When you have a high-dimensional histogram, you may want to remove some axes and look the equivalent lower-dimensional version obtained by summing the bin counts along the removed axes. Perhaps you found out that there is no interesting structure along an axis, or you want to visualize 1-d or 2-d projections of a higher-dimensional histogram.

For this purpose, there is the `histogram::reduce_to(...)` method, which returns are new reduced histogram. The `histogram::reduce_to(...)` method accepts one or several compile-time numbers, which are the indices of the axes to keep. The dynamic histogram also accepts runtime numbers and iterators over numbers.

An example illustrates this.

[c++]``
#include <boost/histogram.hpp>
#include <iostream>

namespace bh = boost::histogram;

int main() {
    using namespace bh::literals; // enables _c suffix

    // make a 2d histogram
    auto h = bh::make_static_histogram(bh::axis::regular<>(4, -1, 1),
                                       bh::axis::integer<>(0, 4));

    h.fill(-0.9, 0);
    h.fill(0.9, 3);
    h.fill(0.1, 2);

    auto hr0 = h.reduce_to(0_c); // keep only first axis
    auto hr1 = h.reduce_to(1_c); // keep only second axis

    /*
        reduce does not remove counts
        - bin counters are summed over removed axes
        - hr0 and hr1 have same number of total counts as h
    */
    std::cout << h.sum() << " " << hr0.sum() << " " << hr1.sum() << std::endl;

    for (const auto& ybin : h.axis(1_c)) {
        for (const auto& xbin : h.axis(0_c)) {
            std::cout << h.value(xbin.first, ybin.first) << " ";
        }
        std::cout << std::endl;
    }

    for (const auto& bin : hr0.axis())
        std::cout << hr0.value(bin.first) << " ";
    std::cout << std::endl;

    for (const auto& bin : hr1.axis())
        std::cout << hr1.value(bin.first) << " ";
    std::cout << std::endl;
}
``

[endsect]

[section Streaming]

Simple ostream operators are shipped with the library, which are internally used by the Python interface bindings.

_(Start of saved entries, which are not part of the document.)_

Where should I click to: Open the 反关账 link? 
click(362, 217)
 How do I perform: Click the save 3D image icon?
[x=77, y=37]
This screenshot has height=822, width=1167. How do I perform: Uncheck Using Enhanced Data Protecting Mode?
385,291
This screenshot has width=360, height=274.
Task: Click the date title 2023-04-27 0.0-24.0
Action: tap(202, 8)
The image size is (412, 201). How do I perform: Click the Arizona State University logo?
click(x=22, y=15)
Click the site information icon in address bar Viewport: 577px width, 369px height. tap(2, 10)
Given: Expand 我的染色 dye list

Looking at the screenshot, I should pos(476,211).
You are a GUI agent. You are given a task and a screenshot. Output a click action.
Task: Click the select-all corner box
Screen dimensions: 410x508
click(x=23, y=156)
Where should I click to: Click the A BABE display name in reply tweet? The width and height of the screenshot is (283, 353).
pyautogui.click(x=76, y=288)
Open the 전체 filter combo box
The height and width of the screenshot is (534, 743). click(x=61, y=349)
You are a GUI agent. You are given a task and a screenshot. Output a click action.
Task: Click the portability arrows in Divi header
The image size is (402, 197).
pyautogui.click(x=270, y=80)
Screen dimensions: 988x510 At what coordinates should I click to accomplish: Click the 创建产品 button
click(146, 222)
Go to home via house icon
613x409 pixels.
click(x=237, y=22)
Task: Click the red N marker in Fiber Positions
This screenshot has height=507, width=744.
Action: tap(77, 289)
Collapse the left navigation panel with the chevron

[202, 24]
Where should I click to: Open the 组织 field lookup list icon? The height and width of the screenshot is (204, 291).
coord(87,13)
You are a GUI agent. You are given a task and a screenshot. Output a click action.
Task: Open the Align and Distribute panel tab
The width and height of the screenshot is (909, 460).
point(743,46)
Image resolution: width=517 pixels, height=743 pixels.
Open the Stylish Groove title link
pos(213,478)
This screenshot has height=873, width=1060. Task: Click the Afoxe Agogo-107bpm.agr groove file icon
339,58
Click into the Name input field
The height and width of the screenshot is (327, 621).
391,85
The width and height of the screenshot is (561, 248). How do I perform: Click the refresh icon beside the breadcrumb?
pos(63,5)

These give text representations of axis and histogram configurations, but do not show the histogram content. For users, the builtin streaming operators may be useful for debugging. The streaming operators are not included by the standard header `#include <boost/histogram.hpp>`, to not collide with user implementations. The following example shows the effect of output streaming.

[c++]``
#include <boost/histogram.hpp>
#include <boost/histogram/ostream_operators.hpp>
#include <iostream>

namespace bh = boost::histogram;

int main() {
    namespace axis = boost::histogram::axis;

    enum { A, B, C };

    auto h = bh::make_static_histogram(
        axis::regular<>(2, -1, 1, "regular1", axis::uoflow::off),
        axis::regular<double, axis::transform::log>(2, 1, 10, "regular2"),
        axis::circular<>(4, 0.1, 1.0, "polar"),
        axis::variable<>({-1, 0, 1}, "variable", axis::uoflow::off),
        axis::category<>({A, B, C}, "category"),
        axis::integer<>(-1, 1, "integer", axis::uoflow::off)
    );

    std::cout << h << std::endl;

    /* prints:

    histogram(
      regular(2, -1, 1, label='regular1', uoflow=False),
      regular_log(2, 1, 10, label='regular2'),
      circular(4, phase=0.1, perimeter=1, label='polar'),
      variable(-1, 0, 1, label='variable', uoflow=False),
      category(0, 1, 2, label='category'),
      integer(-1, 1, label='integer', uoflow=False),
    )

    */
}
``

[endsect]

[section Serialization]

The library supports serialization via [@boost:/libs/serialization/index.html Boost.Serialization]. The serialization machinery is used in the Python module to enable pickling of histograms. The streaming code is not included by default, so that the library can be used without having Boost.Serialization installed.

[c++]``
#include <boost/histogram.hpp>
#include <boost/histogram/serialization.hpp>
#include <boost/archive/text_iarchive.hpp>
#include <boost/archive/text_oarchive.hpp>
#include <sstream>

namespace bh = boost::histogram;

int main() {
    auto a = bh::make_static_histogram(bh::axis::regular<>(3, -1, 1, "r"),
                                       bh::axis::integer<>(0, 2, "i"));
    a.fill(0.5, 1);

    std::string buf; // holds persistent representation

    // store histogram
    {
      std::ostringstream os;
      boost::archive::text_oarchive oa(os);
      oa << a;
      buf = os.str();
    }

    auto b = decltype(a)(); // create a default-constructed second histogram

    std::cout << "before restore " << (a == b) << std::endl;

    // load histogram
    {
      std::istringstream is(buf);
      boost::archive::text_iarchive ia(is);
      ia >> b;
    }

    std::cout << "after  restore " << (a == b) << std::endl;

    /* prints:
    before restore 0
    after  restore 1
    */
}
``

[endsect]

[endsect]

[section:python Python usage]

The C++ histogram has Python-bindings, so you can create and fill histograms in Python.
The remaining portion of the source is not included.